La seconda stagione di Silo, la serie tv tratta dalla “Trilogia del Silo” di Hugh Howey, si avvia alla conclusione (su Apple TV+ i primi 8 episodi sono già disponibili, mentre gli ultimi verranno rilasciati con cadenza settimanale i prossimi due venerdì) senza che i nostri protagonisti siano ancora riusciti a risolvere la situazione in cui si trovavano alla fine della prima stagione. Né Juliette Nichols, che, cacciata dal Silo in cui ha sempre vissuto, è riuscita a sopravvivere all’esterno trovando rifugio in un Silo vicino, né i protagonisti della rivolta scoppiata dopo la sua espulsione, che ha coinvolto i lavoratori delle officine ed è stata fermata solo al novantesimo piano.
La storia è ambientata circa 150 anni dopo una catastrofe ambientale che ha costretto l’umanità a vivere in silos sotterranei, ciascuno dei quali può ospitare fino a 10.000 persone. Nella prima stagione abbiamo imparato a conoscere le rigide regole che regolano la vita in queste strutture, soprattutto per quanto riguarda la divisione del lavoro, necessaria per garantire la produzione dell’energia indispensabile e dei beni di prima necessità. La vita scorre monotona da anni, anche a causa del clima di controllo poliziesco che opprime chiunque osi mettere in dubbio il “patto” su cui si basa il funzionamento della comunità. Chi si oppone subisce un processo sommario, viene espulso all’esterno ed è condannato a una morte certa. Gli abitanti possono assistere, attraverso l’unica finestra che dà sull’esterno, ai pochi secondi di vita che restano ai condannati.

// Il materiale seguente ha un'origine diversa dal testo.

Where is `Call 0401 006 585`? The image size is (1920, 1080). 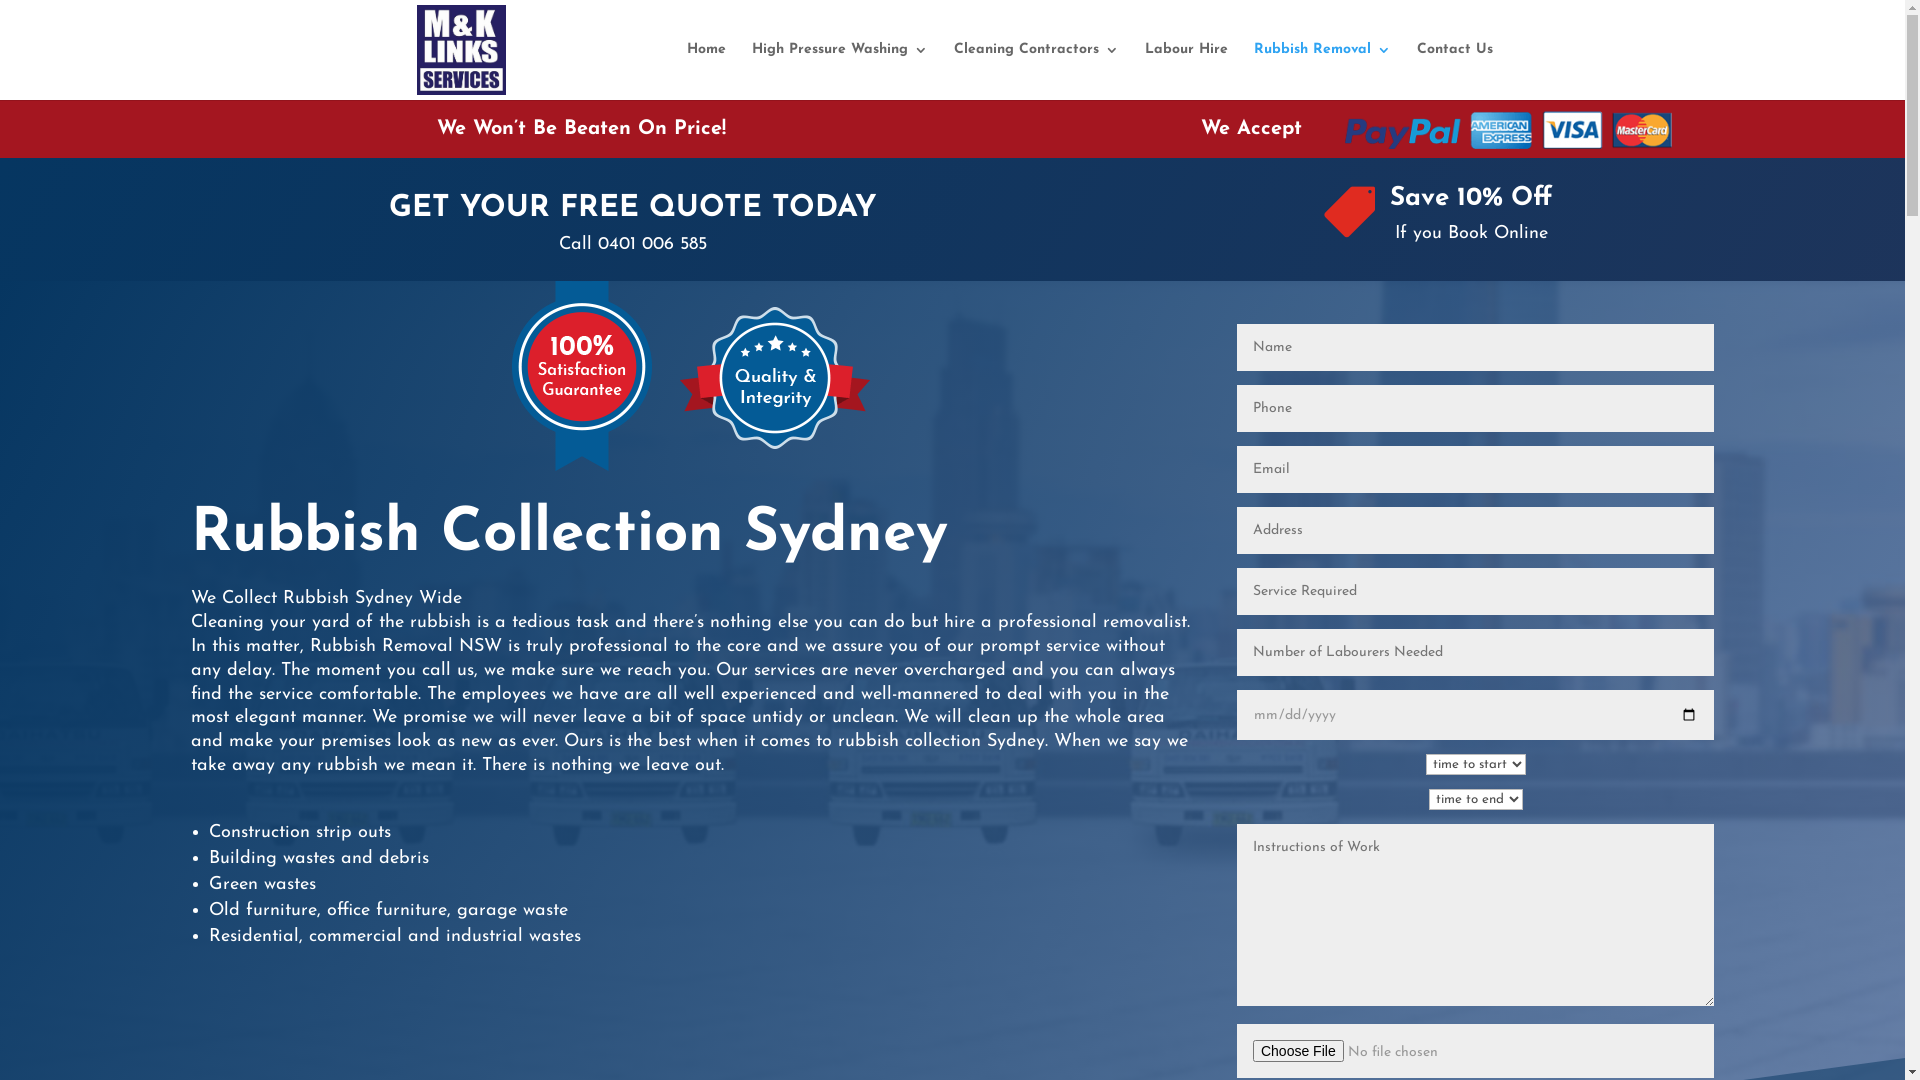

Nonostante ciò, tra la popolazione serpeggia da tempo il dubbio che qualcosa venga loro nascosto: sia sul passato, sia su ciò che effettivamente impedisce la vita all’esterno. Juliette, interpretata dall’attrice svedese Rebecca Ferguson (Mission: Impossible, Dune, Dune: Part II), è uno spirito libero che ha sempre lavorato nella divisione meccanica, sviluppando competenze e conoscenze sulla tecnologia del Silo. È figlia del dottor Pete Nichols (interpretato da Iain Glen, noto per Il Trono di Spade), che sovrintende al programma di controllo delle nascite. Proprio per la sua apertura mentale, Juliette decide di indagare su ciò che ritiene venga occultato dalle autorità. Questo la mette nei guai: dopo un primo tentativo di cooptarla nel sistema, viene espulsa. Grazie a un nastro isolante da lei stessa progettato, riesce però a rendere la tuta dei condannati in grado di resistere all’esterno. Una volta superata la collina visibile dalla finestra del suo Silo, scopre che esistono centinaia di strutture simili, una accanto all’altra, e che il mondo è molto più complesso di quanto abbia mai immaginato o creduto di conoscere.
Juliette si avvicina a un Silo abbandonato, circondato da migliaia di cadaveri. Tutto sembra indicare una fuga di massa, una rivolta risolta in un massacro o in una sorta di suicidio collettivo. Vorrebbe avvisare i suoi amici del pericolo che corrono, ma la sua tuta si è ormai rotta. Decide allora di entrare nel nuovo Silo, sperando di trovarne una nuova. Scopre che non è completamente vuoto: un sopravvissuto, l’ultimo rimasto, vive asserragliato nelle stanze dell’IT, la struttura che governa ogni Silo.
Mentre Juliette cerca di convincere il superstite ad aiutarla, nel suo vecchio Silo le immagini di lei che esce senza morire, ma anzi sparisce oltre l’orizzonte, scatenano una rivolta. Le persone non credono più alle rassicurazioni del Sindaco (interpretato da Tim Robbins), né rispettano le indicazioni delle autorità giudiziarie, e desiderano uscire all’esterno. La comunità è in pericolo e rischia di fare la stessa fine della struttura abbandonata scoperta da Juliette. In questo clima di tensione, il Sindaco decide di tentare un’ultima volta di risolvere alcuni enigmi che i suoi predecessori avevano volutamente nascosto, nel tentativo di eliminare ogni traccia del passato e garantire un futuro di pace, cancellando ogni riferimento alla storia recente.
Silo è una metafora efficace su ciò che potrebbe diventare il nostro futuro se continuiamo a cancellare la nostra storia. O meglio, raffigura, con un racconto a ritroso – partendo cioè da un immaginario futuro in cui la storia è stata rimossa -, una riflessione sulla natura umana, sul nostro insopprimibile bisogno di radici e di un’identità sociale, e su quanto la storia influisca sulla nostra esistenza. Per quanto possa apparire un’operazione impegnativa e in parte ideologica, risulta senza dubbio ben riuscita, facendo di Silo una delle migliori serie tv attualmente in circolazione.